=== THE TASK ===
Reproduce the entries exactly.

=== EXERCISE MATERIALS ===
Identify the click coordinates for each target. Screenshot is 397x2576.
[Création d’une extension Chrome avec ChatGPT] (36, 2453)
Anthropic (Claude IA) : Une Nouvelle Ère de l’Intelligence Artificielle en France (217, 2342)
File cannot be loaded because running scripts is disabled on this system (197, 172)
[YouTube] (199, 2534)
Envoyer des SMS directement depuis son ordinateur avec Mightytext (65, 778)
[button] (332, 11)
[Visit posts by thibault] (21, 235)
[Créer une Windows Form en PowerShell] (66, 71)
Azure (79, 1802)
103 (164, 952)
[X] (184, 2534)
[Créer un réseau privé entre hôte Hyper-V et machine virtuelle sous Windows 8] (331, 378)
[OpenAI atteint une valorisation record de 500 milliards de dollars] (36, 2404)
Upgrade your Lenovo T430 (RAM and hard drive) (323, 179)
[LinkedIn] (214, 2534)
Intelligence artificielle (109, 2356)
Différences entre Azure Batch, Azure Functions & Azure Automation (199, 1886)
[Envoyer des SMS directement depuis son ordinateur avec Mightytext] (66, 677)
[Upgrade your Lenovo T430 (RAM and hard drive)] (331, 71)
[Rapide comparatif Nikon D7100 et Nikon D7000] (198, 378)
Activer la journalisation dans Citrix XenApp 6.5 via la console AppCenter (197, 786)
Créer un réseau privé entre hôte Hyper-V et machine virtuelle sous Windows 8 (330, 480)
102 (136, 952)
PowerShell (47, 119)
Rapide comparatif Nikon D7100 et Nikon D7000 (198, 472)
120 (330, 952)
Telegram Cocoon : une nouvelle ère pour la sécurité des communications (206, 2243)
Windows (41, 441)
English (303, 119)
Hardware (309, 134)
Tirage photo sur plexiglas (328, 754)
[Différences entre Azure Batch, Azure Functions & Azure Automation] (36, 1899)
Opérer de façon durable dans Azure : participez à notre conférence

=== ANSWER BELOW ===
Identify the click coordinates for each target. Screenshot is 397x2576.
[Création d’une extension Chrome avec ChatGPT] (36, 2453)
Anthropic (Claude IA) : Une Nouvelle Ère de l’Intelligence Artificielle en France (217, 2342)
File cannot be loaded because running scripts is disabled on this system (197, 172)
[YouTube] (199, 2534)
Envoyer des SMS directement depuis son ordinateur avec Mightytext (65, 778)
[button] (332, 11)
[Visit posts by thibault] (21, 235)
[Créer une Windows Form en PowerShell] (66, 71)
Azure (79, 1802)
103 (164, 952)
[X] (184, 2534)
[Créer un réseau privé entre hôte Hyper-V et machine virtuelle sous Windows 8] (331, 378)
[OpenAI atteint une valorisation record de 500 milliards de dollars] (36, 2404)
Upgrade your Lenovo T430 (RAM and hard drive) (323, 179)
[LinkedIn] (214, 2534)
Intelligence artificielle (109, 2356)
Différences entre Azure Batch, Azure Functions & Azure Automation (199, 1886)
[Envoyer des SMS directement depuis son ordinateur avec Mightytext] (66, 677)
[Upgrade your Lenovo T430 (RAM and hard drive)] (331, 71)
[Rapide comparatif Nikon D7100 et Nikon D7000] (198, 378)
Activer la journalisation dans Citrix XenApp 6.5 via la console AppCenter (197, 786)
Créer un réseau privé entre hôte Hyper-V et machine virtuelle sous Windows 8 (330, 480)
102 (136, 952)
PowerShell (47, 119)
Rapide comparatif Nikon D7100 et Nikon D7000 (198, 472)
120 (330, 952)
Telegram Cocoon : une nouvelle ère pour la sécurité des communications (206, 2243)
Windows (41, 441)
English (303, 119)
Hardware (309, 134)
Tirage photo sur plexiglas (328, 754)
[Différences entre Azure Batch, Azure Functions & Azure Automation] (36, 1899)
Opérer de façon durable dans Azure : participez à notre conférence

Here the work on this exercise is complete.